Very little happens at the first Court appearance. This will not be your trial date, and you will not be expected to take a substantive step on that date. If you do not have a lawyer, your charge will be read to you to ensure that you understand the allegations, and you will be given an opportunity to order disclosure from the Crown Prosecutor’s office. The most likely outcome from your first court appearance is that the matter will be adjourned, which means that it will be rescheduled to another date so that you can review disclosure and retain a lawyer if you choose. It is possible to plead guilty at your first court appearance, although it is generally not recommended that you do this without reviewing the Crown disclosure.

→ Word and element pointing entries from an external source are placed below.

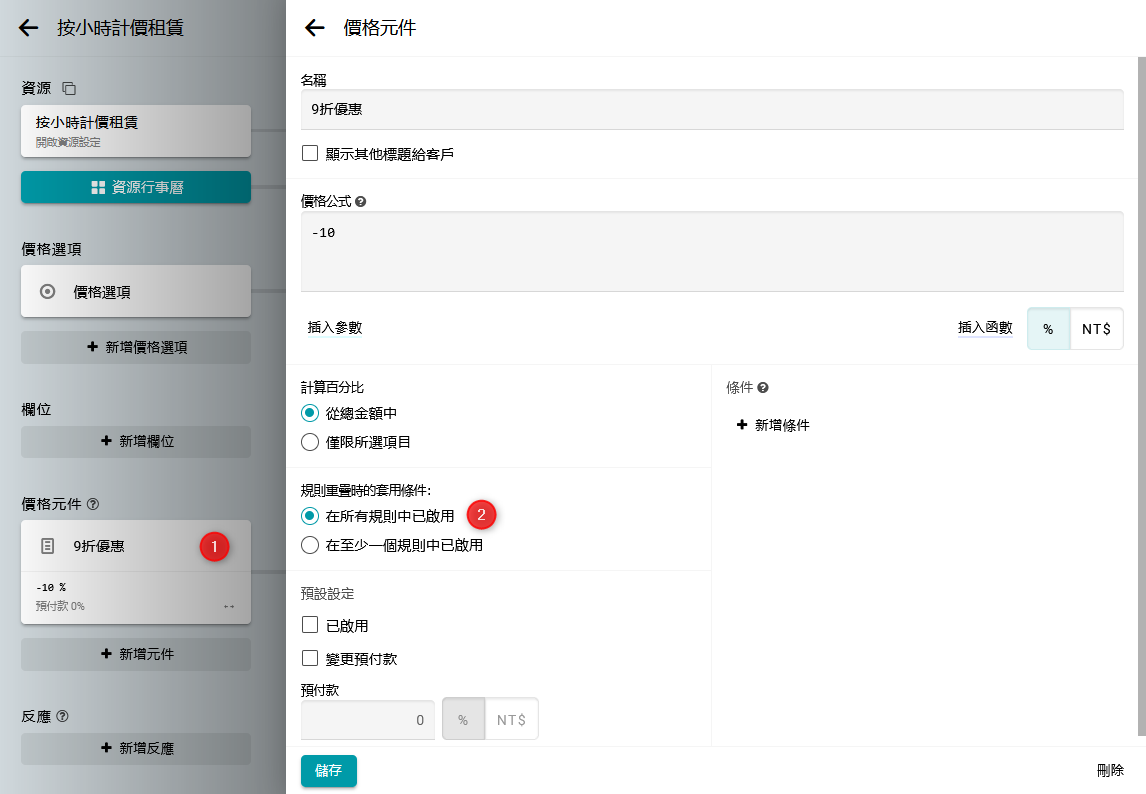Click into the 名稱 field containing 9折優惠
This screenshot has width=1146, height=794.
[x=712, y=110]
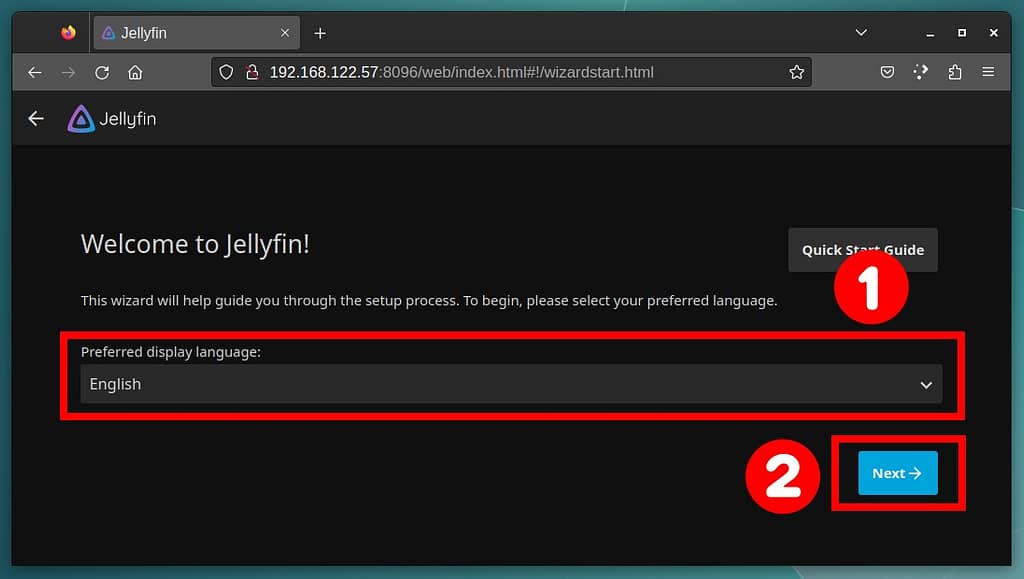Open Firefox hamburger application menu
The image size is (1024, 579).
[988, 73]
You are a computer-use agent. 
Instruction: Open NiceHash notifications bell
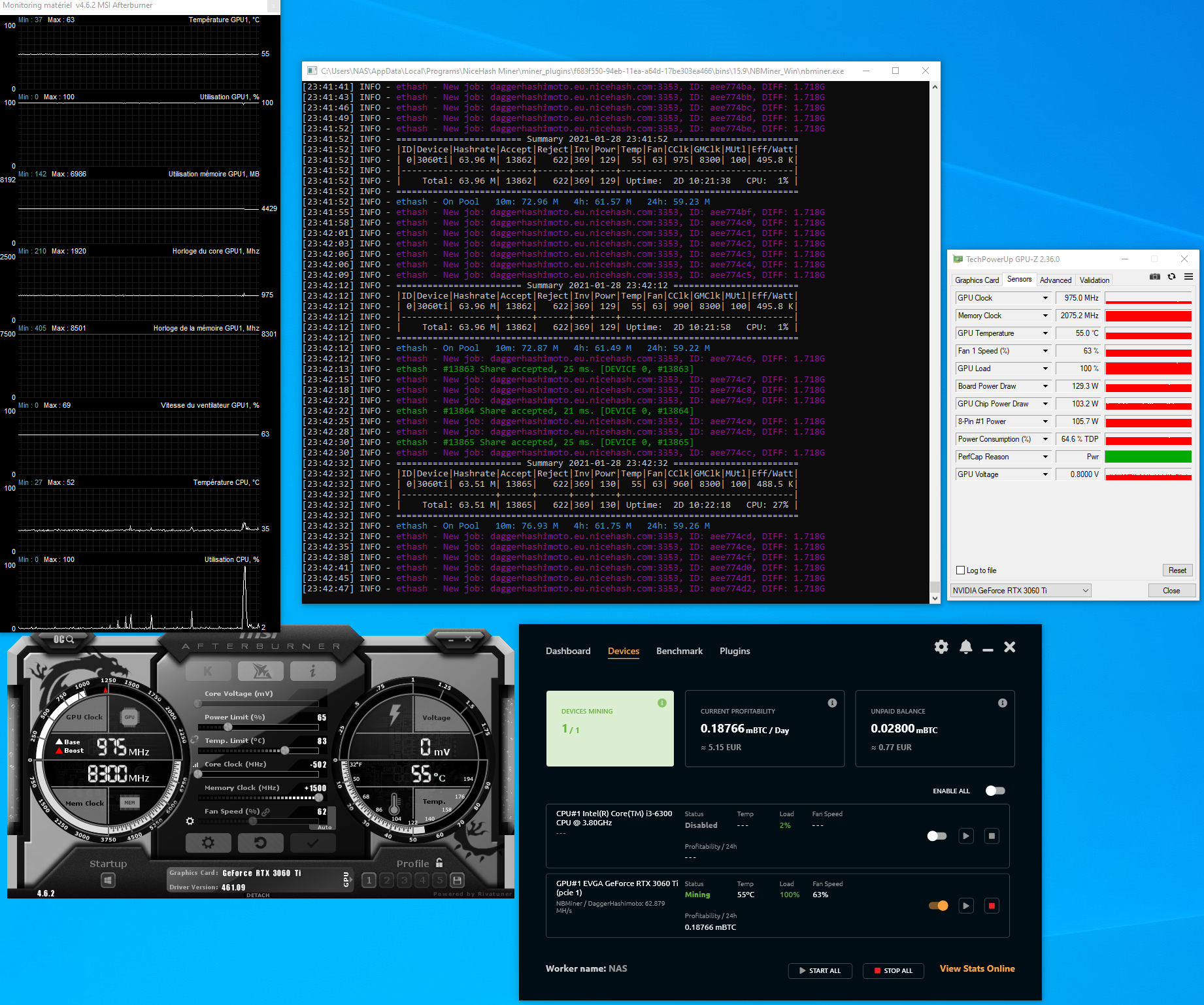point(965,647)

5 Tips For Your First Court Appearance:
- If you have not retained a lawyer before the date of your first court appearance, look at the documents or appearance notice that are directing you to attend court. On those documents, you will find the date, time, and place you need to make the appearance.

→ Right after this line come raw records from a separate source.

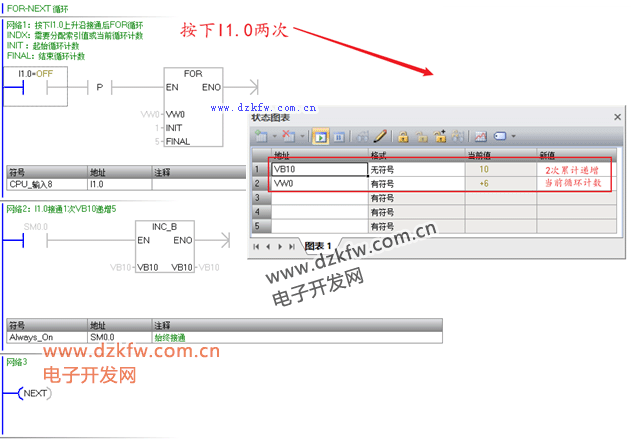Pause chart monitoring in the status chart
The height and width of the screenshot is (439, 631).
point(338,135)
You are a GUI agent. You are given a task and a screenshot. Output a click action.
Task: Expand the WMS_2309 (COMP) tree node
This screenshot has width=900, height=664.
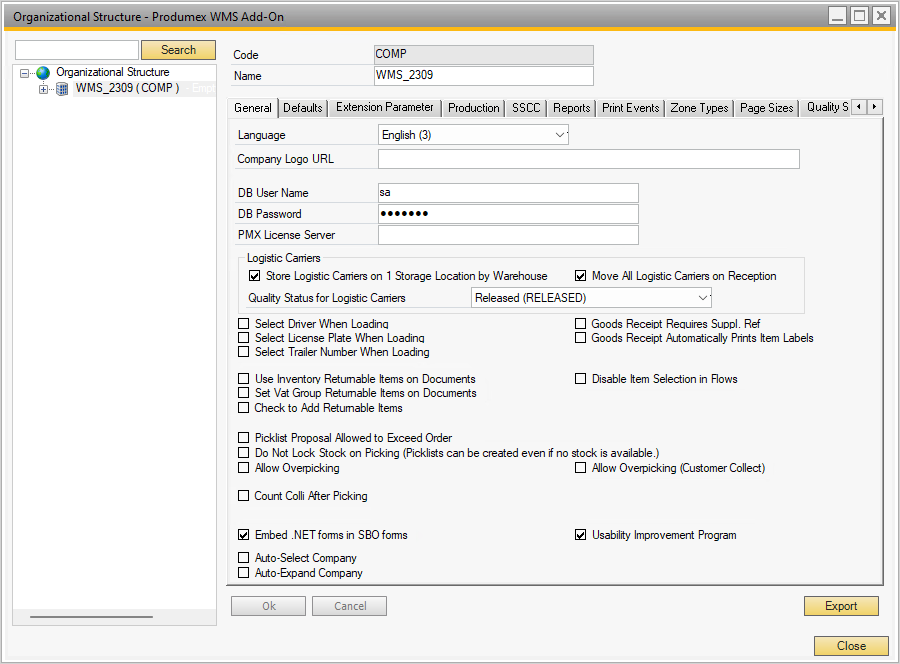coord(43,89)
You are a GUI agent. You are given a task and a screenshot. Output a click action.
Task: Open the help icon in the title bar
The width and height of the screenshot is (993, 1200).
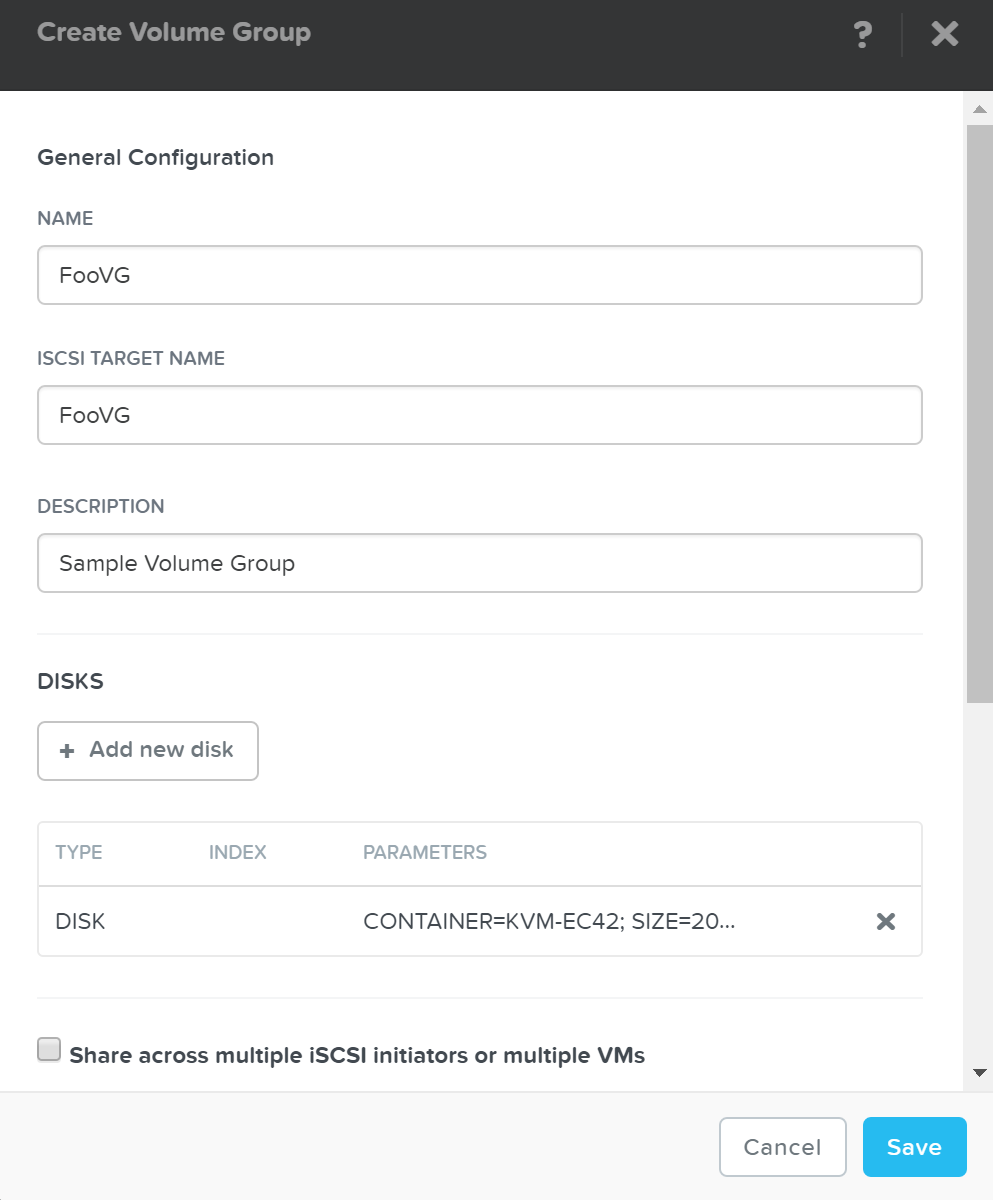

- If you are appearing for the first time, you will probably have to attend either the Case Management Office (CMO) or make an appearance in a docket court. CMO and docket court are areas in the courthouse reserved for basic appearances like requesting adjournments and setting dates for trial and dispositions.
- Before making your appearance, check the docket list and make sure that your name is on it and that the charges are correct. Try to arrive 15 minutes early for your scheduled appearance and, before entering the courtroom, make sure all non-religious head wear is removed and that your cell phone is turned off.
- If you need assistance, look for duty counsel. Duty counsel is a free lawyer who is present in many of the docket courts, and who is there to help individuals with their first appearance. If you proceed without the assistance of duty counsel, sit quietly in the courtroom until your name is called or you are invited to speak.
- If you can, you should use this opportunity to order your disclosure, that is, the evidence that the Crown Prosecutor has against you. While your lawyer can order disclosure once they have been retained, ordering your disclosure at the earliest available opportunity will help to keep you matter moving as quickly as possible. Since it normally takes several weeks for the Crown Prosecutor to prepare your initial disclosure package, if you order your disclosure at your first court appearance, you may be able to cut down on the time you will otherwise be waiting for your lawyer to order and receive your initial disclosure. The faster you get your disclosure and forward it to your lawyer, the faster he or she can identify potential defences and order additional or missing disclosure if needed.